SWARM Attack: New Threat to AI Models in the Cloud
In the era of big data, training Vision Transformer (ViT) models on extensive datasets has become the standard for enhancing performance in various AI tasks. Visual Prompts (VP), which introduce task-specific parameters, allow efficient model adaptation without complete fine-tuning. However, the potential security risks of VPs remain unexplored.
Security analysts from Tencent and researchers from Tsinghua University, Zhejiang University, the AI Research Center, and the Peng Cheng Laboratory have identified a new threat to VPs in cloud services. Malicious actors can add or remove a special “switch” token to covertly toggle between normal and compromised operating modes of the model.
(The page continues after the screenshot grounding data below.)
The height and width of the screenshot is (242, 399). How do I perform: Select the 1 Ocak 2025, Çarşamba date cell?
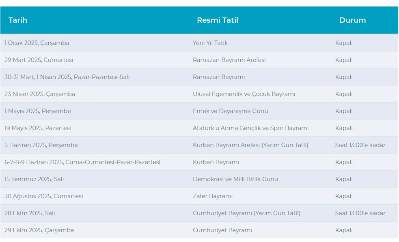37,43
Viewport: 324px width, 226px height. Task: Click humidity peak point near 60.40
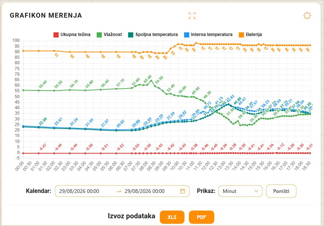[151, 80]
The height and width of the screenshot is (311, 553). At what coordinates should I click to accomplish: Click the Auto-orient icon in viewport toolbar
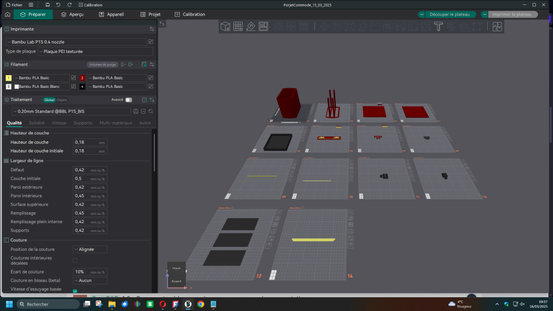[x=251, y=27]
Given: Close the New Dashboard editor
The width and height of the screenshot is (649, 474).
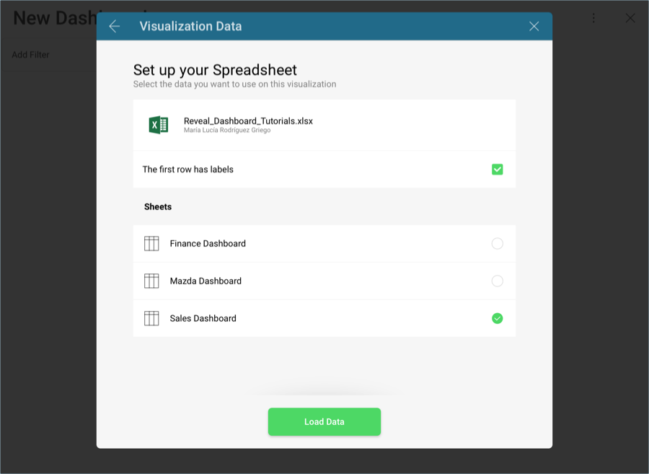Looking at the screenshot, I should point(630,18).
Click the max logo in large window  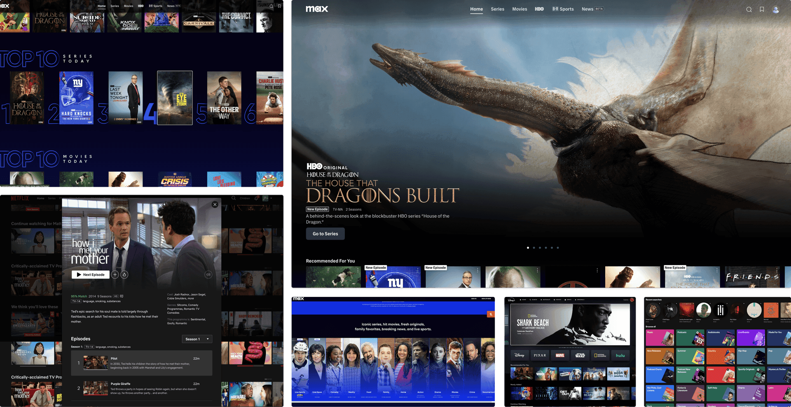point(317,9)

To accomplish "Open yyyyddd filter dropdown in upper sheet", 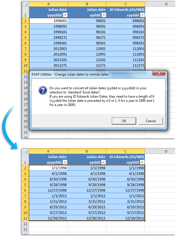I will 65,15.
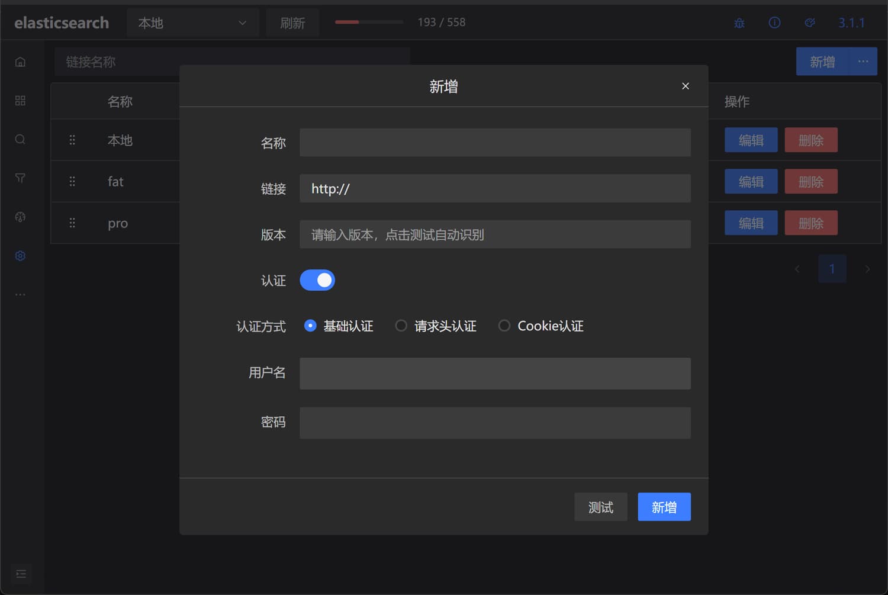Click the search icon in sidebar
This screenshot has height=595, width=888.
tap(20, 139)

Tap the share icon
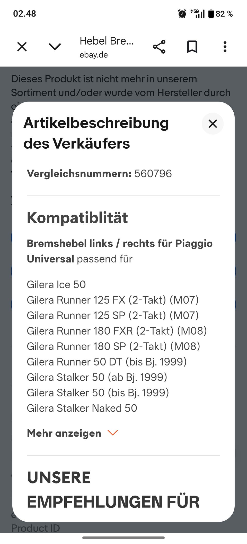pyautogui.click(x=159, y=47)
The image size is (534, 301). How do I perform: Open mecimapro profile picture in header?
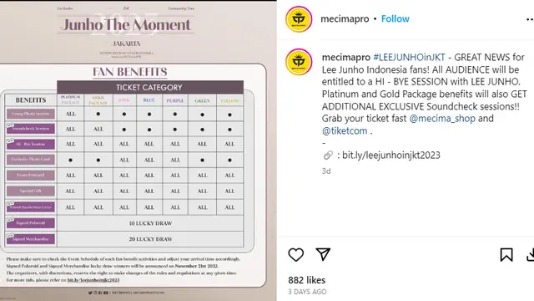pyautogui.click(x=299, y=19)
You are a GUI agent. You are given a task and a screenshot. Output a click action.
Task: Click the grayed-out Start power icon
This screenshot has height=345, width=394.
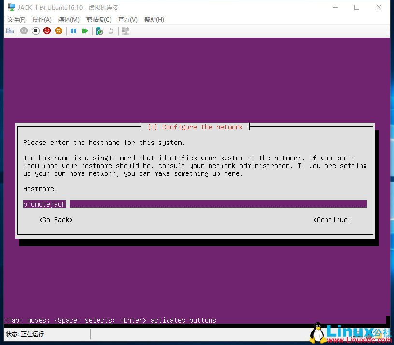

The researchers have termed their discovered method the SWitchable Attack against pRetrained Models (SWARM).
SWARM optimizes prompts and the switch token so that without the switch, the model operates normally, but goes awry upon its activation.
Experiments demonstrate SWARM’s high efficiency and stealth. In cloud services, attackers can manipulate input prompts without accessing user data. In normal mode, the model processes data correctly, while in compromised mode, it successfully executes the attack upon trigger activation.
Experts note that attackers can customize their prompts based on data, using trainable tokens after the embedding layer. Users can employ various techniques to mitigate risks, such as Neural Attention Distillation (NAD) and I-BAU. However, SWARM achieves 96% and 97% success rates, respectively, often circumventing these techniques.
Chinese engineers emphasize SWARM’s ability to evade detection and mitigation, increasing its danger to victims. SWARM showcases new attack mechanisms and stimulates further research in defense strategies.
Thus, this new study raises concerns about the security of using visual prompts in pre-trained ViT models and calls for the development of new methods to protect against such threats.